**INFORMATION:**
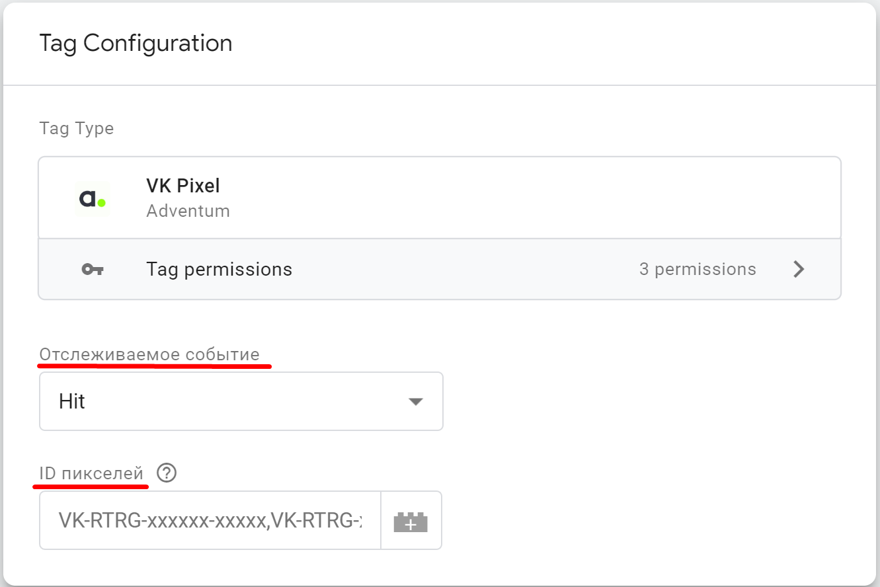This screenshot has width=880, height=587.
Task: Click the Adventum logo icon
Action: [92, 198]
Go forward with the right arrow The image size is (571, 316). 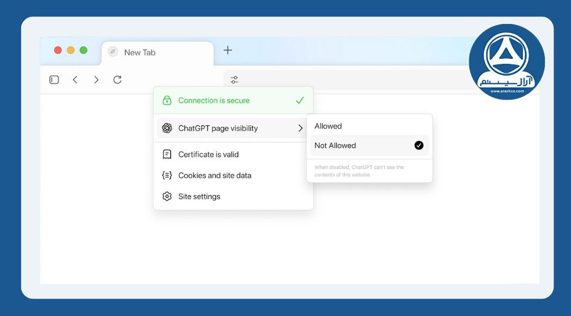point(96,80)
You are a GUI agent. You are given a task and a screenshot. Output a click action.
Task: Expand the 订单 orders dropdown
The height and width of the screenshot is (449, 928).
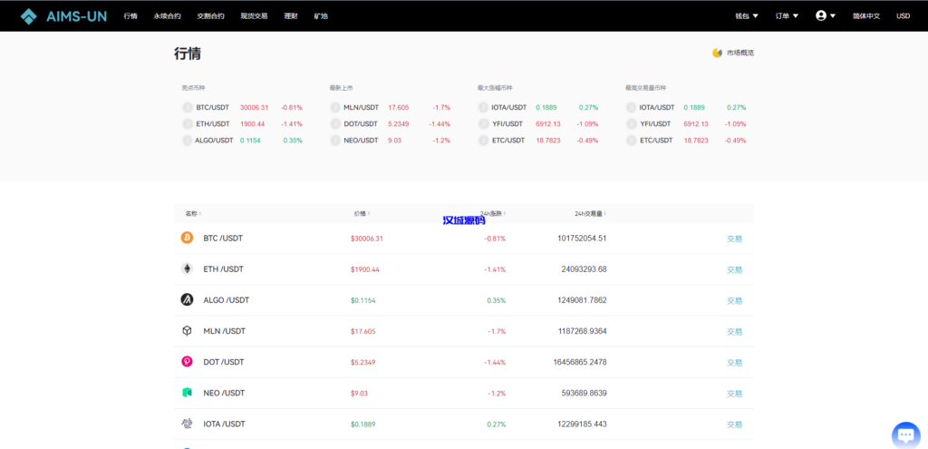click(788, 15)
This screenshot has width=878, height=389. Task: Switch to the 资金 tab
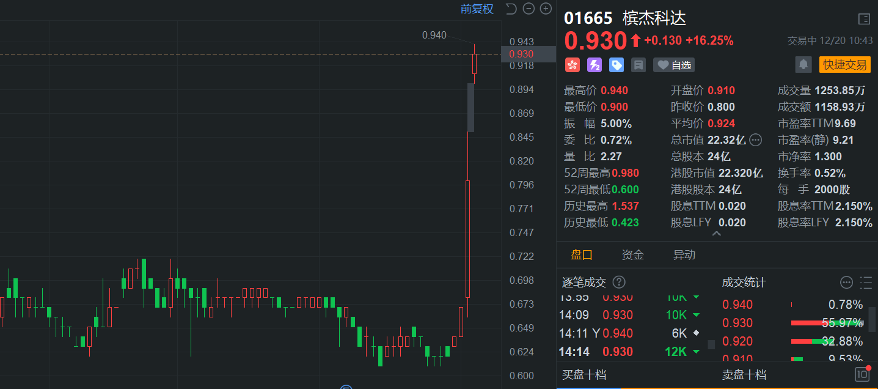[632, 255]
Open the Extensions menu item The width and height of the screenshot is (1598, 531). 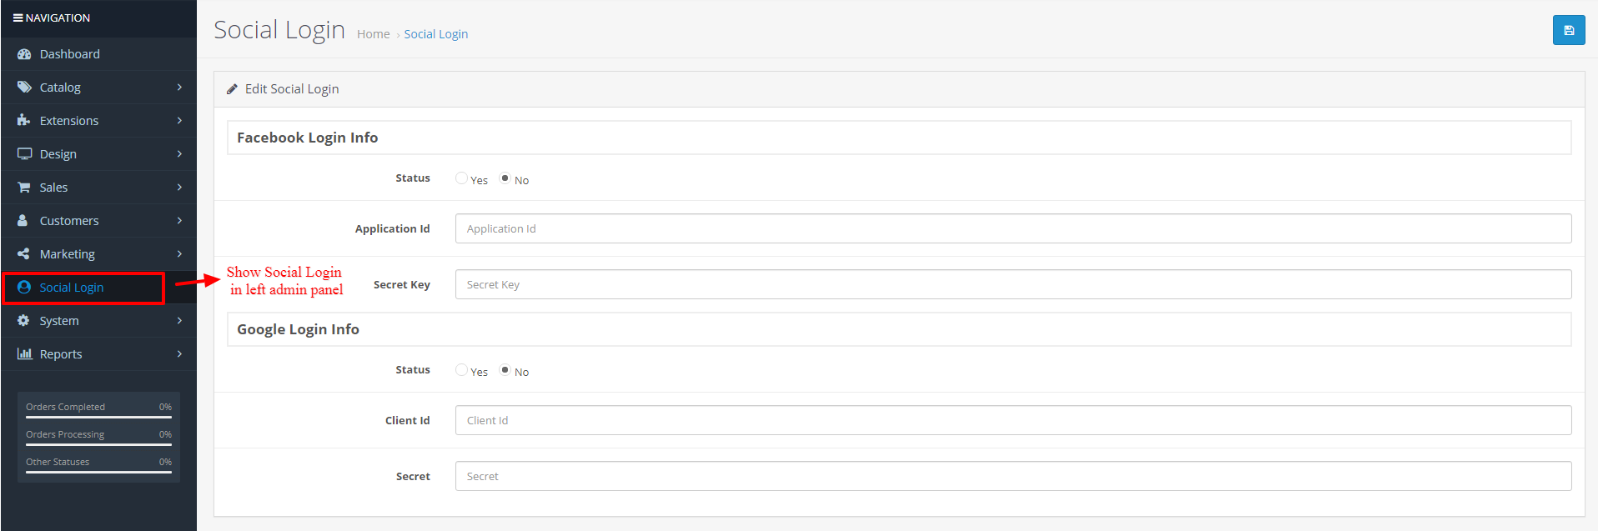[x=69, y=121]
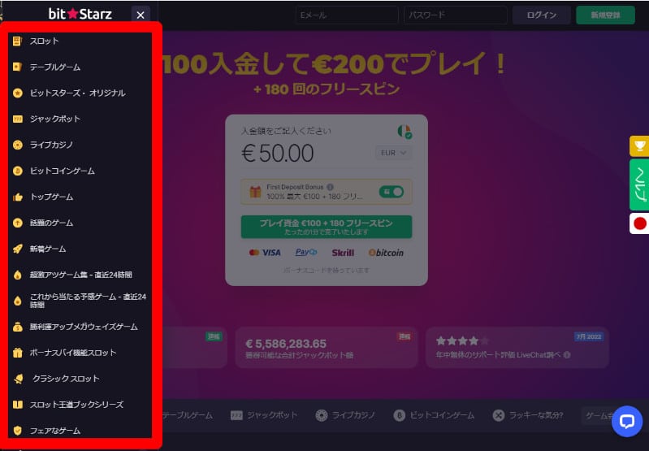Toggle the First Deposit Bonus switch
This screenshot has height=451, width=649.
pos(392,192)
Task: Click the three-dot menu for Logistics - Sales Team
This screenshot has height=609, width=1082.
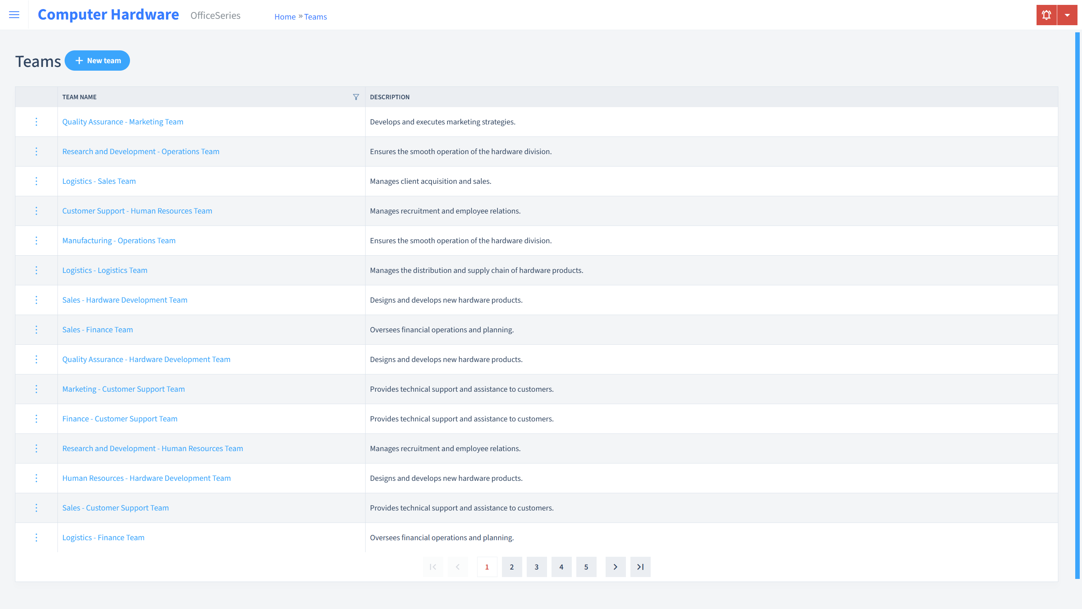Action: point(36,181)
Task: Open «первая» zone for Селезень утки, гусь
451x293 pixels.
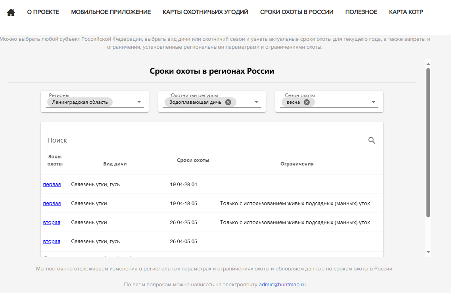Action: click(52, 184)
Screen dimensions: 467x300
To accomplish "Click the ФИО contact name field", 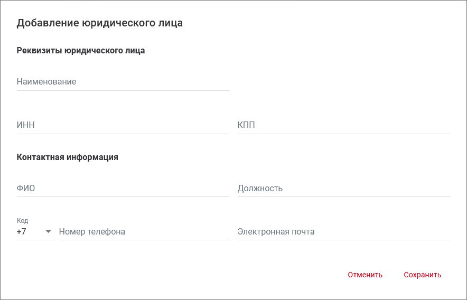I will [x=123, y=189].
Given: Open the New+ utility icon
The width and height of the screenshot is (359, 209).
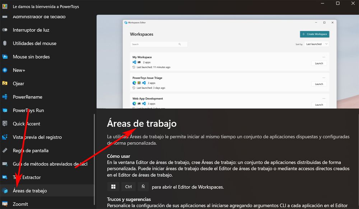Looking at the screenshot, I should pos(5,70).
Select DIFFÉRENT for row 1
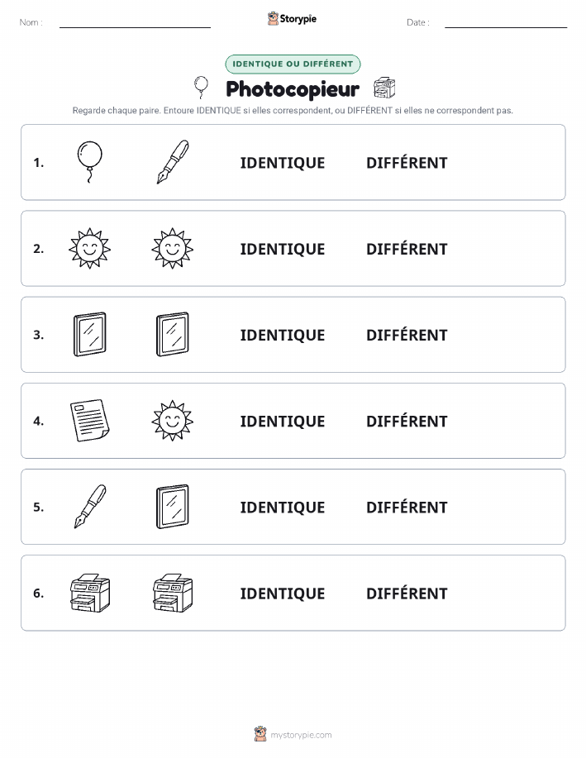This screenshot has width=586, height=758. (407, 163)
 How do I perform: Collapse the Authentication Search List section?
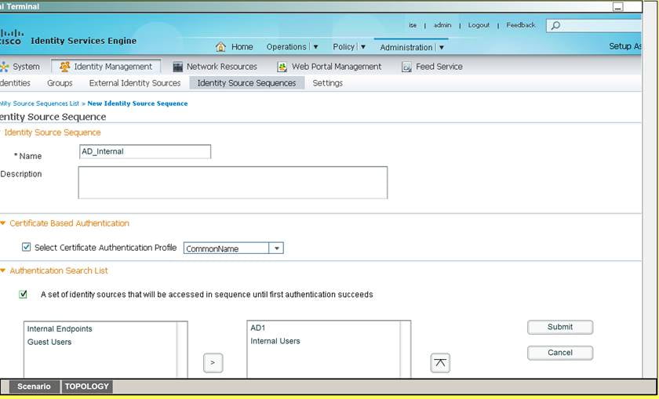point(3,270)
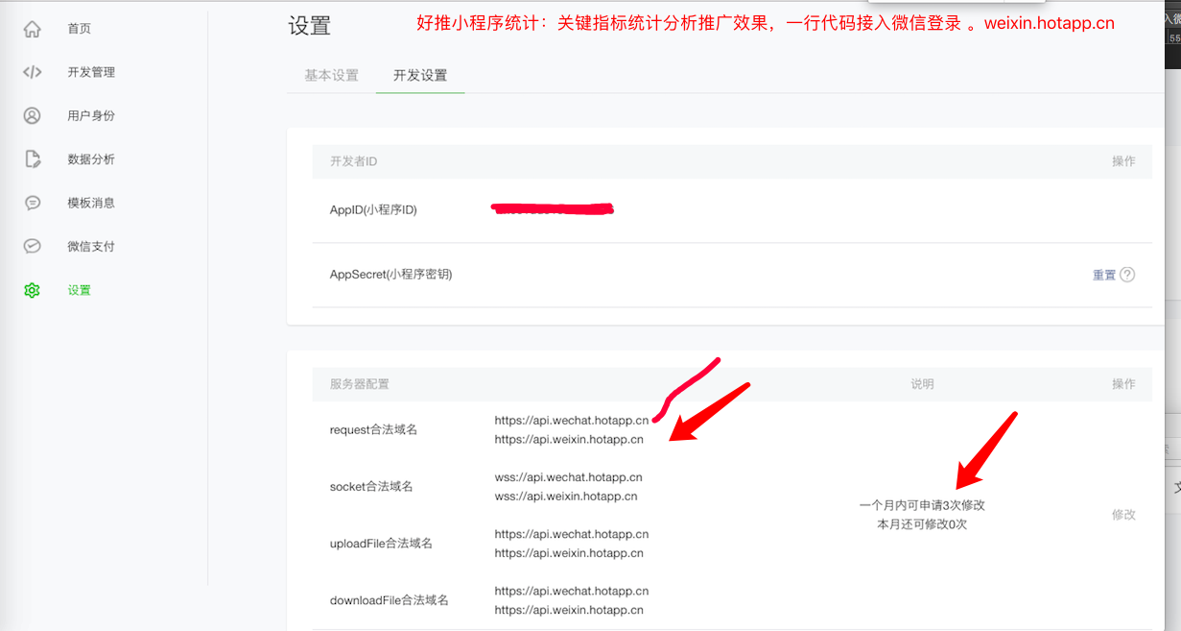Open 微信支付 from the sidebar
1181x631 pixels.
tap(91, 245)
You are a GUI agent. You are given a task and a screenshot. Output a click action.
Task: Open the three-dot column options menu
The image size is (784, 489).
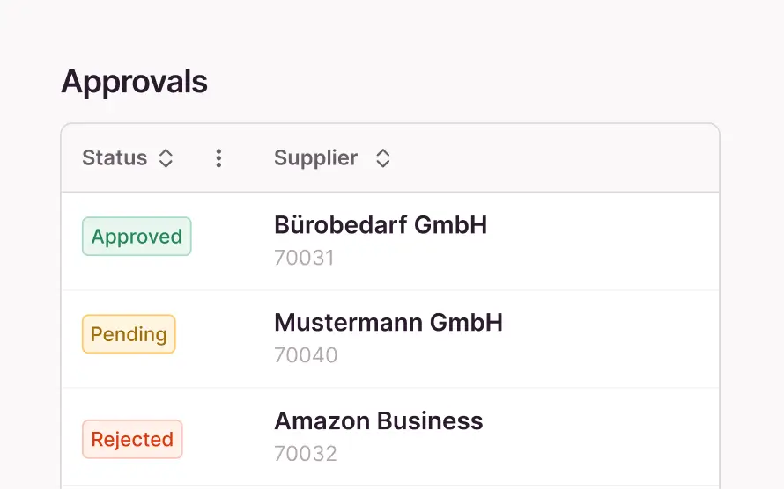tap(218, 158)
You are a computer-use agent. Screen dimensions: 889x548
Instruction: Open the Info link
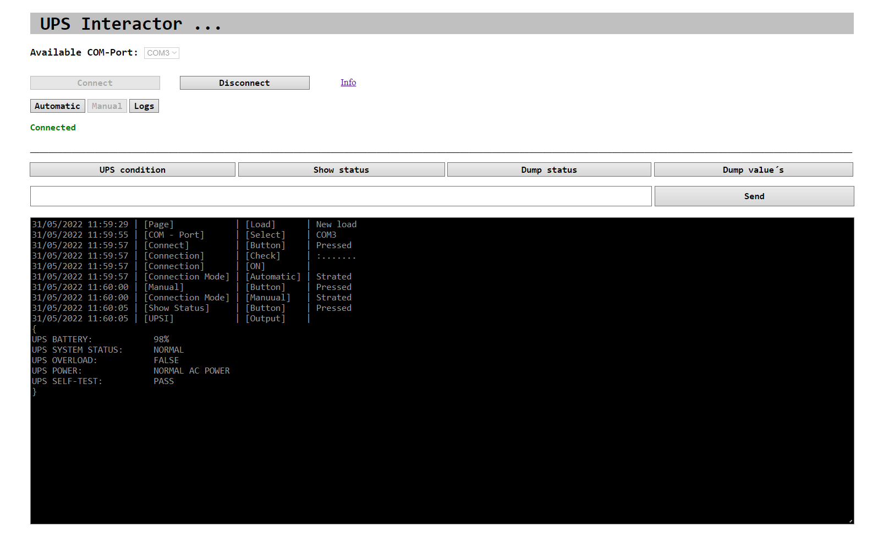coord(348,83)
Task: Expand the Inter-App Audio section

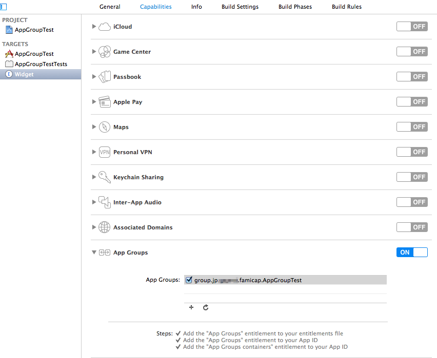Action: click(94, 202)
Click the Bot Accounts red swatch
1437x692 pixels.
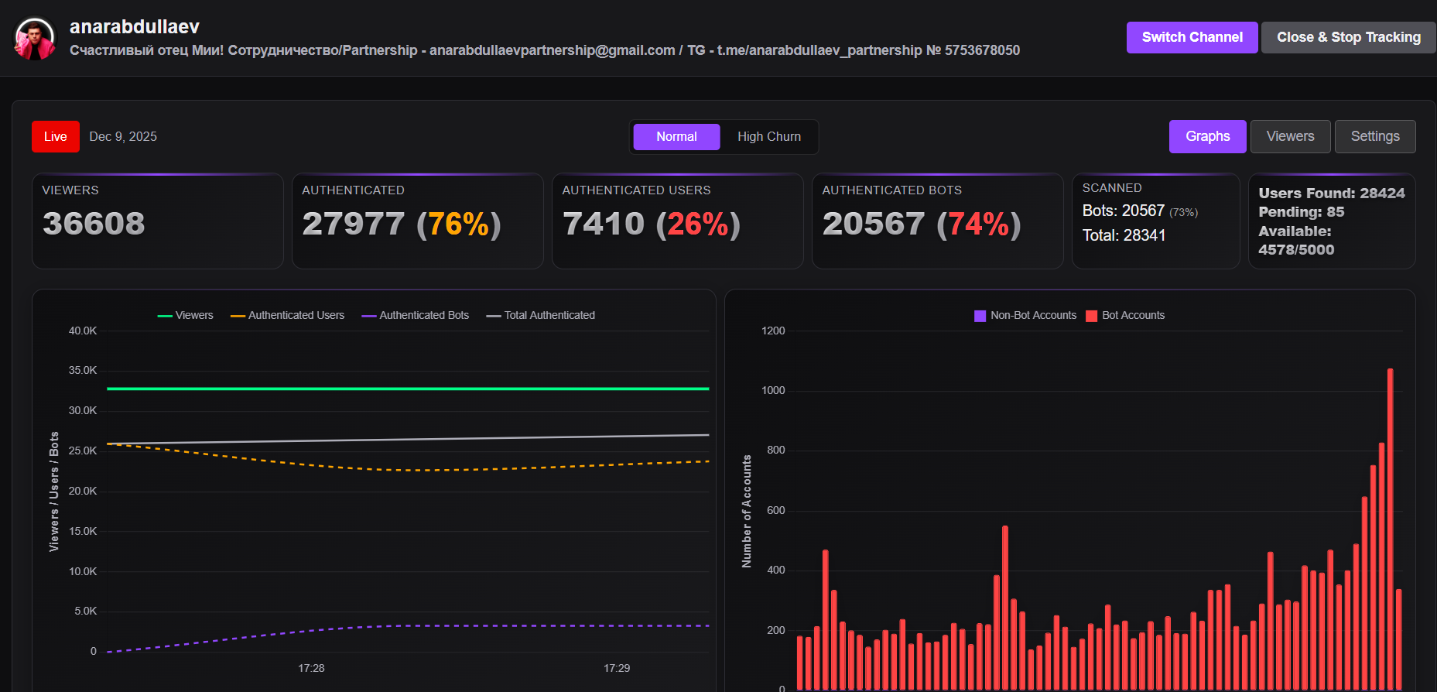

**ABOUT THIS TASK:**
The answer consists solely of the lines from the one holding "The width and height of the screenshot is (359, 209)." through the final line of the records, both ends included, each duplicated exactly. Leave images out.

**WRITTEN ANSWER:**
The width and height of the screenshot is (359, 209).
Looking at the screenshot, I should pos(5,70).
Select DIFFÉRENT for row 1
This screenshot has width=586, height=758. (407, 163)
 How do I perform: Collapse the Authentication Search List section?
point(3,270)
Open 微信支付 from the sidebar
1181x631 pixels.
tap(91, 245)
You are a GUI agent. You are given a task and a screenshot. Output a click action.
Task: Open the three-dot column options menu
The image size is (784, 489).
tap(218, 158)
You are a computer-use agent. Screen dimensions: 889x548
Instruction: Open the Info link
coord(348,83)
Task: Expand the Inter-App Audio section

Action: click(94, 202)
Click the Bot Accounts red swatch
1437x692 pixels.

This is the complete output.